In the absence of the new build system, you can also use a local sandbox to build the package:
$ git submodule update --init
$ cabal sandbox init
$ cabal sandbox add-source extern/intset
$ cabal install
This method also allows you to run tests (cabal test
)
All configuration is done via command line parameters, there is no persistent configuration file. There are not that many anyway.
The program has a built-in --help
command. Since I'm lazy, I'll just
copy/paste it:
hsbooru - a haskell *booru scraper using xapian
Usage: hsbooru COMMAND (-d|--dbDir DIR) [-i|--imageDir DIR] [-B|--batchSize N] [-p|--parallelism N]
[-j|--jobs N] [-r|--retryCount N] [-m|--minTags N] [-b|--blackList TAG]..
[-w|--whiteList TAG].. [-v|--verbose]
Available options:
-d,--dbDir DIR Database directory
-i,--imageDir DIR Directory to store images in. Defaults to `<dbDir>/images`.
-B,--batchSize N How many posts to fetch before committing them all to the database. Since
this is a synchronous operation, using a lower value reduces throughput;
but using a too high value can create long stalls in the
mailbox. (default: 1000)
-p,--parallelism N How many in-flight requests to maintain per thread. Increasing this can
improve throughput but going too high risks running into network errors
as the site kills connections. (default: 2)
-j,--jobs N How many threads to scrape from in parallel. Defaults to the of detected
CPU cores, but no more than 4. Going too high can be slower, if the
server decides to rate limit.
-r,--retryCount N How often to retry each network request before giving up. (default: 3)
-m,--minTags N Skip posts with fewer tags than this. They will be retried
automatically (default: 0)
-b,--blackList TAG.. Delete posts with any of these tags.
-w,--whiteList TAG.. Delete posts without at least one of these tags.
-v,--verbose Print data about every URL and post. Can be slow!
-h,--help Show this help text
Available commands:
scrape Scrape posts from websites
update Update all previously scraped websites
retry Reset the deleted post database for named sites
info Show some statistics about a named site
The semantics of update
mean that it will re-scrape every site it currently
has in its database (i.e. you've already started scraping at some points). So
you can use this to make a daily cronjob or something.

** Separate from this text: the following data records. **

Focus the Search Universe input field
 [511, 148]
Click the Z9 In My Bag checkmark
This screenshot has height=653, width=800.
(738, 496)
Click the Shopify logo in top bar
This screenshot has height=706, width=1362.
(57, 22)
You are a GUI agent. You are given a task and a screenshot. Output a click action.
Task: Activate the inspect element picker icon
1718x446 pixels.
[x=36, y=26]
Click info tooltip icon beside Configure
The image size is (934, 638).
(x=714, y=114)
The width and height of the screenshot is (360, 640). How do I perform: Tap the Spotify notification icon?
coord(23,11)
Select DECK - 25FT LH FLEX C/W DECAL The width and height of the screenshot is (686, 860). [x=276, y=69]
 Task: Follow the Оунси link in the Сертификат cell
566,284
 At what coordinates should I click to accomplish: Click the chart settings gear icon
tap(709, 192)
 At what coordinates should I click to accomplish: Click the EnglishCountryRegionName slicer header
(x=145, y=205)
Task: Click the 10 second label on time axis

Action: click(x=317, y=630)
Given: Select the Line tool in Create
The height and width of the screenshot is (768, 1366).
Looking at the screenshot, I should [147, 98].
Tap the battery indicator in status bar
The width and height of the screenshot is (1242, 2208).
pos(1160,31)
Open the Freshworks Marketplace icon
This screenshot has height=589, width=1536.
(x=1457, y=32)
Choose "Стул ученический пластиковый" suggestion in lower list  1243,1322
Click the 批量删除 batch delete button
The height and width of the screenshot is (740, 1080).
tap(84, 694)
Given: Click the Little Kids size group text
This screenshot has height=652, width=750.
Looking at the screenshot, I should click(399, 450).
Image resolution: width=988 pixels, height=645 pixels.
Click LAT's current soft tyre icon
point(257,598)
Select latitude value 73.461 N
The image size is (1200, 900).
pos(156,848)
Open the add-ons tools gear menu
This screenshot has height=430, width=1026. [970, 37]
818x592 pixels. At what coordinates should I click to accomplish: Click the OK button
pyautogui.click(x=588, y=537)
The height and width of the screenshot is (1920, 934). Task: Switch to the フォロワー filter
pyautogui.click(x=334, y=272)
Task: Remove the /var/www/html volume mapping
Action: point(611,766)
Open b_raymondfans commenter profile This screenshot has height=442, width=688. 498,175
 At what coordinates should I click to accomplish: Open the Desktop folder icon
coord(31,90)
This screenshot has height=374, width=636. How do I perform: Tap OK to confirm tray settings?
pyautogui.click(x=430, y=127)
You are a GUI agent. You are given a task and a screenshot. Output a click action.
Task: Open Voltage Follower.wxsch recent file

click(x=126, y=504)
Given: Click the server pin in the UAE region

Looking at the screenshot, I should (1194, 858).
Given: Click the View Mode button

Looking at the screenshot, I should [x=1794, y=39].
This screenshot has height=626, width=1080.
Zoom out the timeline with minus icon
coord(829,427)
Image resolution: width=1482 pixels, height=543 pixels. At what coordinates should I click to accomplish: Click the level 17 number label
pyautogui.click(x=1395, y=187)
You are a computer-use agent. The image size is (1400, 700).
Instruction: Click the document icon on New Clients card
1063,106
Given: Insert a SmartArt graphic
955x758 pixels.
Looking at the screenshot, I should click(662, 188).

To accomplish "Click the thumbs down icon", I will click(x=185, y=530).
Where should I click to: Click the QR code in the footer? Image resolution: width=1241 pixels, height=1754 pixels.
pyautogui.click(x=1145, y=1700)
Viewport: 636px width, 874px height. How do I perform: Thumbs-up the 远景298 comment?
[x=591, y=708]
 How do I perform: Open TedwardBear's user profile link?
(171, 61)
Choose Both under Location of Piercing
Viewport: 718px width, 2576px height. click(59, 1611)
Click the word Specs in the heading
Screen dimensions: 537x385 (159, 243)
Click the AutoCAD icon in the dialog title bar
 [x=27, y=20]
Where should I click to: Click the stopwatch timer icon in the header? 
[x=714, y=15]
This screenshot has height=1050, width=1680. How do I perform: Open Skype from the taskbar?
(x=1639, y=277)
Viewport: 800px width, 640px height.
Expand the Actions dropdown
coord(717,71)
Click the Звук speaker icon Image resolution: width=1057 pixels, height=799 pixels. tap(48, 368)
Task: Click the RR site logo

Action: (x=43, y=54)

When you specify retry SITE
, hsbooru will reset the "deleted" database for
that site. The scraper is generally smart enough to distinguish between
scraper failure (e.g. network/server) and a post acutally being confirmed as
missing. But maybe a post got deleted and then un-deleted or something. Fuck
knows how these mods work. Or maybe something else went wrong. Anyway, this
command allows you to retry all posts we've already marked as "deleted".
Furthermore, the retry
command allows you to re-scrape posts that were
deleted due to the effects of filters (--blackList
or --whiteList
). It's
worth pointing out that unlike --blackList
/--whiteList
, the --minTags
option only temporarily skips posts. It's intended as a "wait until posts are
sufficiently tagged before scraping" option; whereas the *lists are meant as
"we never want these posts" option.